The following examples show a minimal webhook receiver using Flask (Python) and Express (JS/TS). You can adapt this to any web framework or language — the only requirement is that your endpoint handles the [webhook payload](#webhook-payload) described above and returns a `200` response.

<LangTabs items={["Python", "JS/TS"]}>
<Tab>
{/* PYTHON */}

```python
from flask import Flask, request, jsonify
import threading
from langfuse import get_client

app = Flask(__name__)

@app.route("/api/experiments/webhook", methods=["POST"])
def handle_webhook():
body = request.get_json()

# Extract fields from the webhook payload
dataset_id = body["datasetId"]
dataset_name = body["datasetName"]

# Parse the stringified payload JSON
import json
config = json.loads(body["payload"])

experiment_name = config.get("experimentName", "SDK Experiment")
max_concurrency = config.get("maxConcurrency", 5)

# Respond immediately with 200 OK
# Run the experiment in the background
thread = threading.Thread(
target=run_experiment_async,
args=(dataset_name, experiment_name, max_concurrency, config)
)
thread.start()

return jsonify({
"success": True,
"message": "Experiment triggered successfully."
}), 200


def run_experiment_async(dataset_name, experiment_name, max_concurrency, config):
"""Run the experiment in the background"""
langfuse = get_client()

# Fetch dataset from Langfuse
dataset = langfuse.get_dataset(dataset_name)
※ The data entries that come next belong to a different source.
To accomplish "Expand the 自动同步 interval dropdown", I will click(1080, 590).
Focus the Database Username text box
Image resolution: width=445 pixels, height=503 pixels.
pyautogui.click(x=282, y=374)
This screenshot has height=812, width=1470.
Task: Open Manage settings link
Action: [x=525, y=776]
# Define your task function
def my_task(*, item, **kwargs):
# Replace with your actual application logic
question = item.input if isinstance(item.input, str) else item.input.get("question", str(item.input))
# ... call your LLM application here ...
return result

# Run the experiment
result = dataset.run_experiment(
name=experiment_name,
task=my_task,
max_concurrency=max_concurrency,
)

print(result.format())
```

</Tab>
<Tab>
{/* JS/TS */}

```typescript
import express from "express";
import { LangfuseClient, ExperimentTask } from "@langfuse/client";

const app = express();
app.use(express.json());

const langfuse = new LangfuseClient();

app.post("/api/experiments/webhook", async (req, res) => {
const { datasetId, datasetName, payload: payloadString } = req.body;

// Parse the stringified payload JSON
let config: Record<string, unknown>;
try {
config = JSON.parse(payloadString);
} catch {
res.status(400).json({ success: false, error: "Invalid JSON in payload" });
return;
}

const experimentName = (config.experimentName as string) ?? "SDK Experiment";
const maxConcurrency = (config.maxConcurrency as number) ?? 5;

// Respond immediately with 200 OK
res.status(200).json({
success: true,
message: "Experiment triggered successfully.",
});

// Run the experiment asynchronously after responding
runExperimentAsync(datasetName, experimentName, maxConcurrency, config);
});

async function runExperimentAsync(
datasetName: string,
experimentName: string,
maxConcurrency: number,
config: Record<string, unknown>
) {
try {
// Fetch dataset from Langfuse
const dataset = await langfuse.dataset.get(datasetName);

// Define your task function
const task: ExperimentTask = async (item) => {
const input = item.input as { question?: string; text?: string };
const question =
typeof item.input === "string"
? item.input
: input?.question || input?.text || String(item.input);

// Replace with your actual application logic
// const output = await myLLMApplication(question);
return output;
};

// Run the experiment
const result = await dataset.runExperiment({
name: experimentName,
task,
maxConcurrency,
});

console.log(await result.format());
} catch (error) {
console.error("Experiment failed:", error);
}
}
```

</Tab>
</LangTabs>

### End-to-end workflow

The typical flow when a team member triggers an experiment from the Langfuse UI:

1. **Langfuse sends a `POST` request** to your webhook URL with `datasetId`, `datasetName`, and the custom `payload` (stringified JSON).
2. **Your webhook responds with `200 OK`** immediately to acknowledge receipt.
3. **Your server fetches the dataset** from Langfuse using the SDK (`get_dataset` / `dataset.get`).
4. **Your server runs each dataset item** through your application logic (the task function).
5. **Results are automatically tracked** in Langfuse as a new experiment run, visible in the dataset's run comparison view.